**The records:**

***

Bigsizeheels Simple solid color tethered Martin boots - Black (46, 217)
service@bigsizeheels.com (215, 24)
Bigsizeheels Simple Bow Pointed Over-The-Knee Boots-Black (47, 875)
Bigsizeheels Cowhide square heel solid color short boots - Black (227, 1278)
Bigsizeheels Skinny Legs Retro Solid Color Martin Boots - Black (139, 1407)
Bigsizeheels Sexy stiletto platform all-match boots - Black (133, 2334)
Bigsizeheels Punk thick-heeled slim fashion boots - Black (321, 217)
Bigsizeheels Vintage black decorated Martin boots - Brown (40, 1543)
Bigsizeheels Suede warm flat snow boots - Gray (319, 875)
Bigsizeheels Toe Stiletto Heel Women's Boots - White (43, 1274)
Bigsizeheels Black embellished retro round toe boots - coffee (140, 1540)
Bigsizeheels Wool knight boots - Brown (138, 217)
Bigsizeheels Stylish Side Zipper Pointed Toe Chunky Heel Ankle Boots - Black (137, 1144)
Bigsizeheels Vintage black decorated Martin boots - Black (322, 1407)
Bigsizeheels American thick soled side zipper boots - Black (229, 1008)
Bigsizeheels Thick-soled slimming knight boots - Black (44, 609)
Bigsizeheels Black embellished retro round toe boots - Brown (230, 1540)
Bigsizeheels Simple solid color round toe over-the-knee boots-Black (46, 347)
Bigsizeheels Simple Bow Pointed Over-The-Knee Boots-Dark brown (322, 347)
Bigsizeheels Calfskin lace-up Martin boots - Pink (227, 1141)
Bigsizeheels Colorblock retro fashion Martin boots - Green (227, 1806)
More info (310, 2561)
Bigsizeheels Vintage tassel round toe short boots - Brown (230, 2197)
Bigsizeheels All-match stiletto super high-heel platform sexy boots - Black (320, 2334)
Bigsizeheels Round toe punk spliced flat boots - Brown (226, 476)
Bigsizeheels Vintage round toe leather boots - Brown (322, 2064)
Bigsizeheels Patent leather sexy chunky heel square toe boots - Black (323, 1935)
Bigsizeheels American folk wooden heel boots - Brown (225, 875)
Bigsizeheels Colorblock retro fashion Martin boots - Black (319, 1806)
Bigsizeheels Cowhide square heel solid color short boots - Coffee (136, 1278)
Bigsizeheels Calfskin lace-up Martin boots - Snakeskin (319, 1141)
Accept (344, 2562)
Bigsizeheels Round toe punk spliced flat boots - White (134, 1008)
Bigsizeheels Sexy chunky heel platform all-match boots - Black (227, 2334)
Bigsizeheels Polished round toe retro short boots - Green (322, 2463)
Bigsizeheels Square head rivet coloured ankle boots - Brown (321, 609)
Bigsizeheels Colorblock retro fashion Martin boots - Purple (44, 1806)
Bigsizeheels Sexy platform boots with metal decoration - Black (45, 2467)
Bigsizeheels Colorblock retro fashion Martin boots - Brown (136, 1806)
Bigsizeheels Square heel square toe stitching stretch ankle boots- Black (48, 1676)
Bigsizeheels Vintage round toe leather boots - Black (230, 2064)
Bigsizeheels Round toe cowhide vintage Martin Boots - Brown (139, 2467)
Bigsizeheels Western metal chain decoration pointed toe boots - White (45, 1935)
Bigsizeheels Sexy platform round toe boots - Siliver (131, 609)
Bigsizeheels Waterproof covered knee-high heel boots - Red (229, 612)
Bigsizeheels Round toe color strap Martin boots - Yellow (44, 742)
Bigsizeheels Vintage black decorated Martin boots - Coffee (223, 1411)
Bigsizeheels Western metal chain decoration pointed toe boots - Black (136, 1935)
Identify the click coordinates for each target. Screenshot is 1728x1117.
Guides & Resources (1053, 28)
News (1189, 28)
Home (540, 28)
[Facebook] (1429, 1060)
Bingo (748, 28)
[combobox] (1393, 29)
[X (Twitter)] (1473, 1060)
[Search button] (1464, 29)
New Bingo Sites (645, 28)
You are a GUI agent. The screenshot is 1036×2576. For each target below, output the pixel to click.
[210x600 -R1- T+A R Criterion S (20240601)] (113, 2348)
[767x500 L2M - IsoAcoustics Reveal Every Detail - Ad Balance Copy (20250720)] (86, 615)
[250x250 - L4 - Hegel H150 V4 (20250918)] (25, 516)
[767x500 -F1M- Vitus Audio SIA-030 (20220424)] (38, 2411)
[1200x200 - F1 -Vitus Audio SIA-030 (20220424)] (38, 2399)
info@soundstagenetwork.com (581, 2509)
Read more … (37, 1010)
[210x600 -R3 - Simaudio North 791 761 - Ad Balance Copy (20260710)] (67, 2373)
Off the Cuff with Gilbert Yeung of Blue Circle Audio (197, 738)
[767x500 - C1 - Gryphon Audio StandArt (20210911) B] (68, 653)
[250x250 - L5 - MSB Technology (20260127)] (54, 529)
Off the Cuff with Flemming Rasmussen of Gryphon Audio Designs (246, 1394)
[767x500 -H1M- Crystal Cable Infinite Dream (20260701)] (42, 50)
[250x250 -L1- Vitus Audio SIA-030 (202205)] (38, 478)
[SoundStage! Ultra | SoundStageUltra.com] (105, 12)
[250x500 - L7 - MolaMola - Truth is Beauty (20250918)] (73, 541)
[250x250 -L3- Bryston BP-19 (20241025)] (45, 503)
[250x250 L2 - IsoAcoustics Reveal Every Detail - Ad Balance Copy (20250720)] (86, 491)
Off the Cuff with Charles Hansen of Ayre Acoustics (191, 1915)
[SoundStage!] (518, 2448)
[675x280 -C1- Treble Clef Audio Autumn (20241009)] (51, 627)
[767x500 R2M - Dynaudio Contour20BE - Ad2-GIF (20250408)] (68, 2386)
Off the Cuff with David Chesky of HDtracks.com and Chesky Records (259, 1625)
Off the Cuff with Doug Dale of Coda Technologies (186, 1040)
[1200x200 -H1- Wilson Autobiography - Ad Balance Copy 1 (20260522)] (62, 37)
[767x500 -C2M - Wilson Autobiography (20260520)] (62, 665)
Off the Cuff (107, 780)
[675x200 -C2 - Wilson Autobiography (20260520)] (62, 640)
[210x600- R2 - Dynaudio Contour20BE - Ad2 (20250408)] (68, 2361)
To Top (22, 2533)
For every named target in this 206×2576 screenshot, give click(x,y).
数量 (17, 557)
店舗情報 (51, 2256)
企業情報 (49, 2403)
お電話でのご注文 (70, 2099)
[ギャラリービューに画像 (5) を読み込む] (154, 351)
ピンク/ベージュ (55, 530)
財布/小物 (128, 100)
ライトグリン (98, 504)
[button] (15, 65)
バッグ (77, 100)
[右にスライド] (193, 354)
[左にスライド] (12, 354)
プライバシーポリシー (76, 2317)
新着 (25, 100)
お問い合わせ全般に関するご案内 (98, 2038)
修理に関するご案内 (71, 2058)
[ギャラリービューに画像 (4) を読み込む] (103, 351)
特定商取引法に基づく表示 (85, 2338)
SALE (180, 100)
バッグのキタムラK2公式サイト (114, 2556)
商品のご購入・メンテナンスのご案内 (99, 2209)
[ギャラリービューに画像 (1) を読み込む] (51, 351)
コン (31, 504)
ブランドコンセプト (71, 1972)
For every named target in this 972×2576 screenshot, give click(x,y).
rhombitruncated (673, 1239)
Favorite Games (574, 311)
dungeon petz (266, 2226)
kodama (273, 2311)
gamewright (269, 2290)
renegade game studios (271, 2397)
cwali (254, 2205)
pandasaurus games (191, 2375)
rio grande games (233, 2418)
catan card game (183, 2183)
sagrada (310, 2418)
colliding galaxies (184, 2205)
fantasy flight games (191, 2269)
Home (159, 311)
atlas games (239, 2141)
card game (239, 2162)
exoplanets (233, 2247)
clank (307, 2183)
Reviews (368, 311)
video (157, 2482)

***

**Task to complete:** The expected answer is an exact copy of the lines above, beginning at the line with "Bigsizeheels Vintage round toe leather boots - Black" and ending at the line with "Off the Cuff with Flemming", with both ends in.

**Task result:**
Bigsizeheels Vintage round toe leather boots - Black (230, 2064)
Bigsizeheels Round toe cowhide vintage Martin Boots - Brown (139, 2467)
Bigsizeheels Western metal chain decoration pointed toe boots - White (45, 1935)
Bigsizeheels Sexy platform round toe boots - Siliver (131, 609)
Bigsizeheels Waterproof covered knee-high heel boots - Red (229, 612)
Bigsizeheels Round toe color strap Martin boots - Yellow (44, 742)
Bigsizeheels Vintage black decorated Martin boots - Coffee (223, 1411)
Bigsizeheels Western metal chain decoration pointed toe boots - Black (136, 1935)
Identify the click coordinates for each target. Screenshot is 1728x1117.
Guides & Resources (1053, 28)
News (1189, 28)
Home (540, 28)
[Facebook] (1429, 1060)
Bingo (748, 28)
[combobox] (1393, 29)
[X (Twitter)] (1473, 1060)
[Search button] (1464, 29)
New Bingo Sites (645, 28)
You are a GUI agent. The screenshot is 1036×2576. For each target below, output the pixel to click.
[210x600 -R1- T+A R Criterion S (20240601)] (113, 2348)
[767x500 L2M - IsoAcoustics Reveal Every Detail - Ad Balance Copy (20250720)] (86, 615)
[250x250 - L4 - Hegel H150 V4 (20250918)] (25, 516)
[767x500 -F1M- Vitus Audio SIA-030 (20220424)] (38, 2411)
[1200x200 - F1 -Vitus Audio SIA-030 (20220424)] (38, 2399)
info@soundstagenetwork.com (581, 2509)
Read more … (37, 1010)
[210x600 -R3 - Simaudio North 791 761 - Ad Balance Copy (20260710)] (67, 2373)
Off the Cuff with Gilbert Yeung of Blue Circle Audio (197, 738)
[767x500 - C1 - Gryphon Audio StandArt (20210911) B] (68, 653)
[250x250 - L5 - MSB Technology (20260127)] (54, 529)
Off the Cuff with Flemming Rasmussen of Gryphon Audio Designs (246, 1394)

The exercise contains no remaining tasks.